→ **Work instructions**
The line containing "The width and" and every line after it, through the last line of the records, are to be transcribed exactly, and nothing else.

→ **Dataset excerpts**
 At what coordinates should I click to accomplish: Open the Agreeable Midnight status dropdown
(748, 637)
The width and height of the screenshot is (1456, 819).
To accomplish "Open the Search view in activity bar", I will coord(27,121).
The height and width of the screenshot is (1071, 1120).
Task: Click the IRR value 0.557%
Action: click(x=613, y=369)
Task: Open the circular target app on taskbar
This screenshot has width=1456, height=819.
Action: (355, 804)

→ **Written answer**
The width and height of the screenshot is (1456, 819).
To accomplish "Open the Search view in activity bar", I will coord(27,121).
The height and width of the screenshot is (1071, 1120).
Task: Click the IRR value 0.557%
Action: click(x=613, y=369)
Task: Open the circular target app on taskbar
This screenshot has width=1456, height=819.
Action: (355, 804)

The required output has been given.